In Java:
String test1 = String.format("%7.2g", 3e9);
System.out.println(test1);
This prints 3.0e+09
In Python 2.7, if I run this code
for num in [3e9, 3.1e9, 3.01e9, 3e2, 3.1e2, 3.01e2]:
print '%7.2g %7.2f %7.2e' % (num, num, num)
I get
3e+09 3000000000.00 3.00e+09
3.1e+09 3100000000.00 3.10e+09
3e+09 3010000000.00 3.01e+09
3e+02 300.00 3.00e+02
3.1e+02 310.00 3.10e+02
3e+02 301.00 3.01e+02
Huh? It looks like the precision (.2) argument is treated totally differently in Python's %g than in Python's %f, Python's %e, or Java's %g. Here's the doc (my emphasis):
General format. For a given precision p >= 1, this rounds the number to p significant digits and then formats the result in either fixed-point format or in scientific notation, depending on its magnitude.
The precise rules are as follows: suppose that the result formatted with presentation type 'e' and precision p-1 would have exponent exp. Then if -4 <= exp < p, the number is formatted with presentation type 'f' and precision p-1-exp. Otherwise, the number is formatted with presentation type 'e' and precision p-1. In both cases insignificant trailing zeros are removed from the significand, and the decimal point is also removed if there are no remaining digits following it.

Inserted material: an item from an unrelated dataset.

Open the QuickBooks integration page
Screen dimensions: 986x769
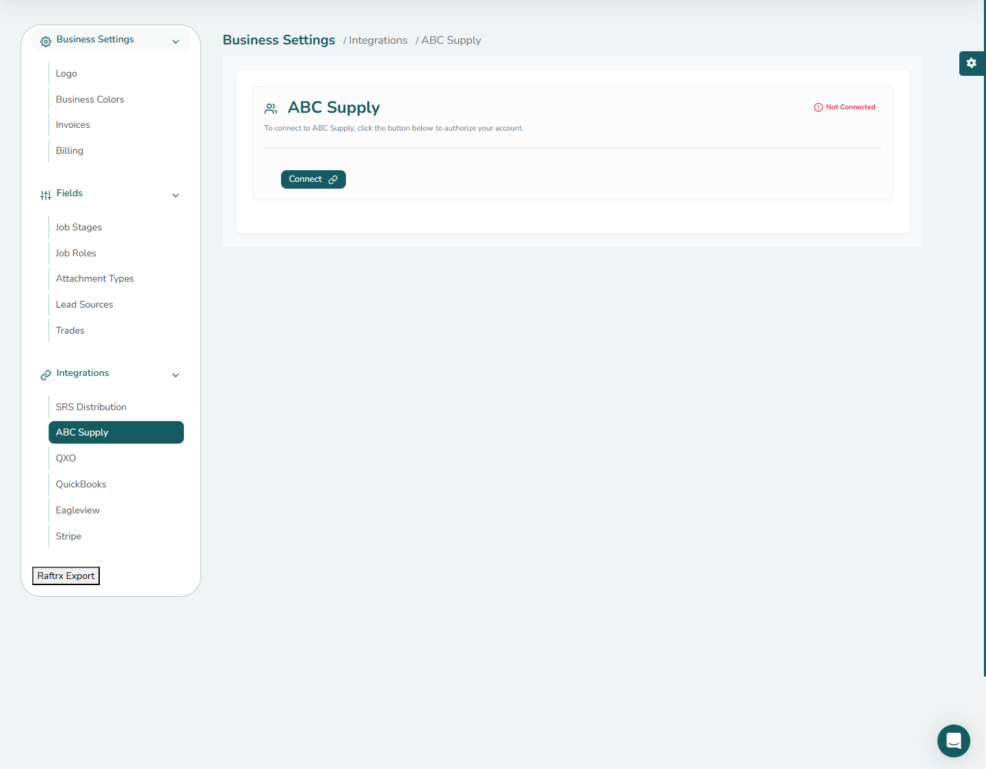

Positive and negative infinity, positive and negative zero, and nans, are formatted as inf, -inf, 0, -0 and nan respectively, regardless of the precision.
A precision of 0 is treated as equivalent to a precision of 1. The default precision is 6.
WTF? Is there any way to prevent those trailing zeros from being removed? The whole point of string formatting is to achieve some consistency, e.g. for text alignment.
Is there any way to get the Java behavior (essentially the number of significant digits to the right of the decimal point) without having to rewrite the whole thing from scratch?